During my final year at seminary, I wrote a reflection on the masacre at Virginia Tech. In the wake of the very disturbing news from Aurora, Colorado, I thought I would share this with any who are trying to make sense of the tragedy that took place in that community last night.
Please forgive any typos - I’m sure my professor caught them, but I never corrected the original document.
Today marks the grim, one-year anniversary of the worst mass shooting in modern US History, the massacre at Virginia Tech. Seung-Hui Cho, a senior English major who suffered from severe anxiety disorder, viciously gunned down thirty-two college students and wounded twenty-five others before taking his own life. While reading about this I was struck by the words of people and students gathered together in prayer and remembrance. One professor in-particular, the father of one of the victims, reflected about the loss of his child saying, “I wonʼt be able to walk my daughter down the aisle at her wedding. I wonʼt be able to bounce her children on my knees.”
A natural question for this father, and all the grieving families at Virginia Tech affected by this tragedy, must be where was God? Or, to further articulate the kinds of thoughts that inevitably come to people touched by such suffering, what kind of God lets this happen? Certainly He must not be all powerful, otherwise he would have stopped Seung-Hui Cho from coming to campus that day. If he is, in fact, all-powerful then He must not be all- good, since he allowed such a horror to take place.
If my daughter were old enough to ask the kinds of questions mentioned above, I would probably start by asking her how she felt about this disturbing news. After listening to her personal, specific response to the massacre, I would do my best to help her view this event, and the evil that manifested itself in the mentally-ill Seung-Hui Cho, through the eyes of her faith.
This discussion, for my daughter, would begin by exploring Godʼs absolute love for mankind. Hopefully I could explain to her how this love is real, and is expressed in the freedom he gave us to reject Him, and to turn away from Him. I think she could understand that God did not create robots that do His will without any choice, but rather free beings who are able to express love.
My next idea would be to turn our discussion towards the Cross, a powerful and ever- present symbol to someone in my Orthodox faith tradition. By asking her guiding questions, we would explore the power of God to turn suffering into a means of elevation and transfiguration. Hopefully we would come to the realization that the suffering of Christ on the cross became the salvation of all.

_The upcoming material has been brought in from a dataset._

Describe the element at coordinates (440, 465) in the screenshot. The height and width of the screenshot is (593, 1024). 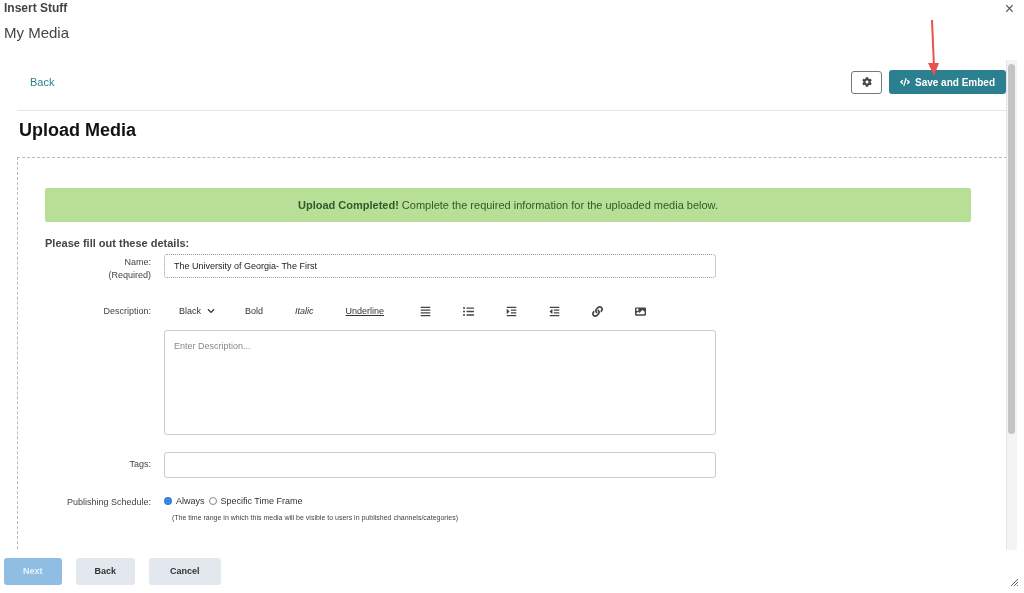
I see `tags-field` at that location.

Finally, I would finish by letting her know that itʼs okay not to understand why bad things happen - after all, even the Apostles did not understand the nature of Christʼs kingship. They did not really understand that his suffering and death were for a greater purpose. It was quite some time after Christ’s death and resurrection that the Cross became a symbol of hope and resurrection, rather than a symbol of weakness and brokenness. With that, I would give her a hug and remind her that God does have a plan for us, even if we donʼt always understand why bad things happen.

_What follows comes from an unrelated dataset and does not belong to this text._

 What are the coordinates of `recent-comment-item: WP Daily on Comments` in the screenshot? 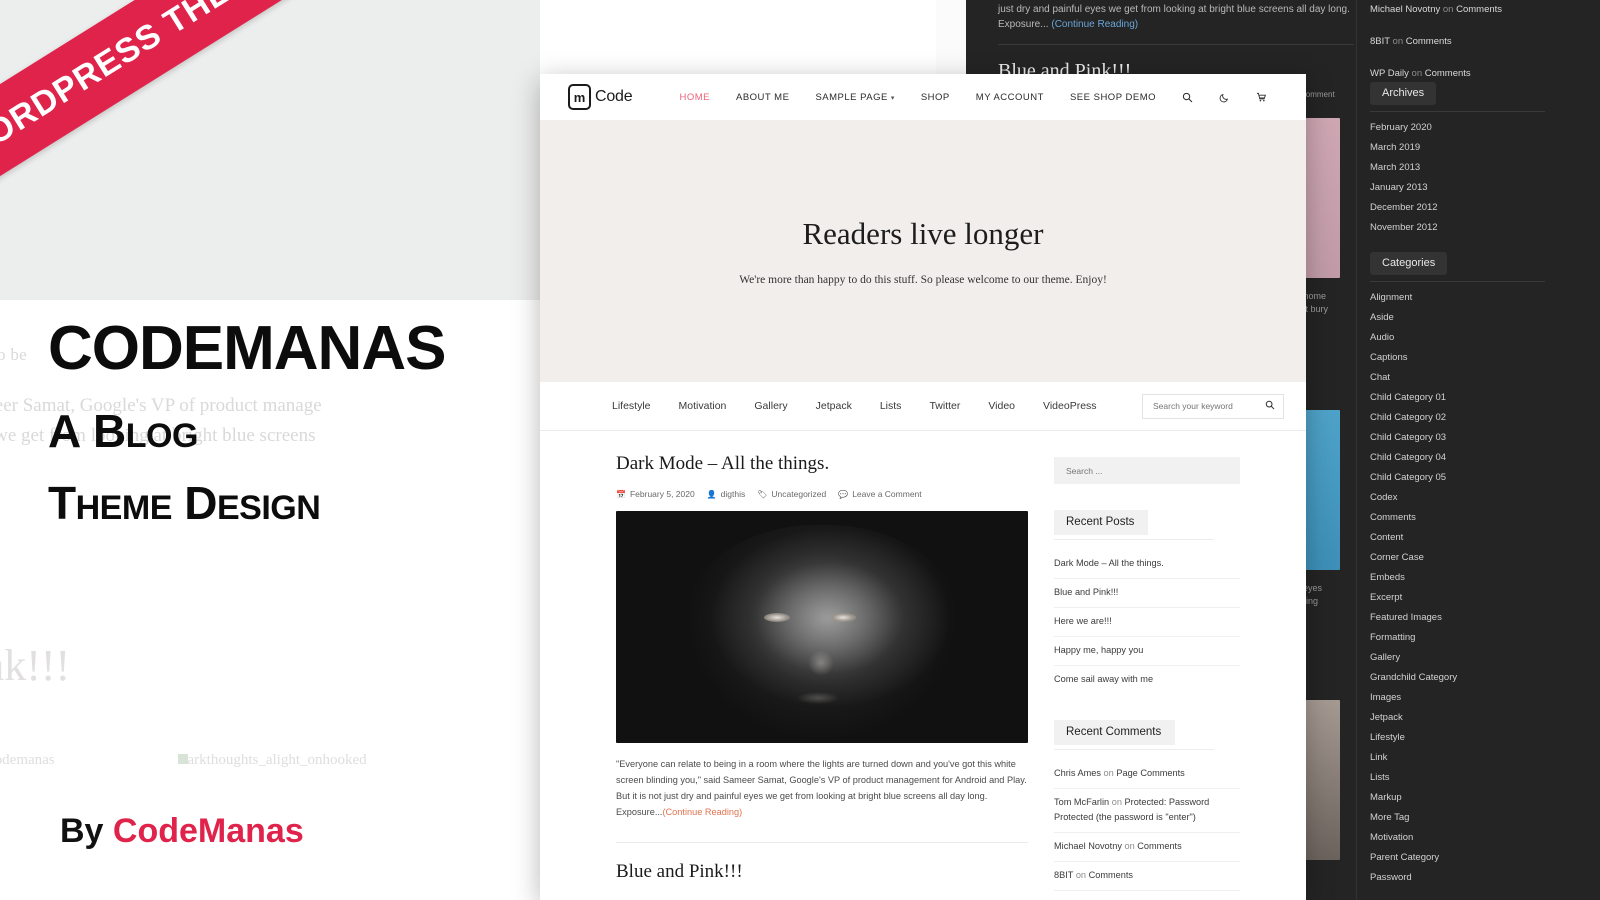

Yes, this might be how I would theologize and reflect upon these events to my daughter. For many of those who continue to suffer in Virginia Tech today, however, these words are quite empty. Offering them these same explanations and interpretations would not fill the void of their missing loved one. These words would fail to help many of these people understand how God allowed one man to massacre so many young people. Itʼs not because what I say is wrong, mind you. It is because these theological reflections lack authenticity when they come from a person who is far removed from the Virginia Tech communityʼs experience of pain and suffering.
Thatʼs not to say that those of us apart from Virginia Tech do not feel sadness and pain about what took place. I would argue, in fact, that all humankind is affected by these types of tragedies whether we have an emotional response or not. For those of us not directly affected however, it is easier to look at the horrors of that day and interpret them through the eyes of our respective faiths. For those experiencing the loss and continue to suffer, like the father who wonʼt ever walk his daughter down the aisle, it is important we remember that their lens of faith may not be ready to see Godʼs providential care in this tragedy. Their suffering is a long journey that they may never be ready to understand, and it is a suffering that no explanation or article can really explain away. Furthermore, it is not our place, nor is it our right, to jump in and try to explain.
As we keep the people of Virginia Tech in our thoughts and prayers, I hope we all remember that the best thing we can do is pour out love and support any way we can - and save our explanations about Godʼs inner-workings until we have loved, cried and journeyed alongside these people through their suffering. Only when we have done that difficult, sad and dirty work can we offer a meaningful answer to their question: where was God at Virginia Tech? Until that time, we must reserve such answers for our children, and those around us who are ready to hear the answer.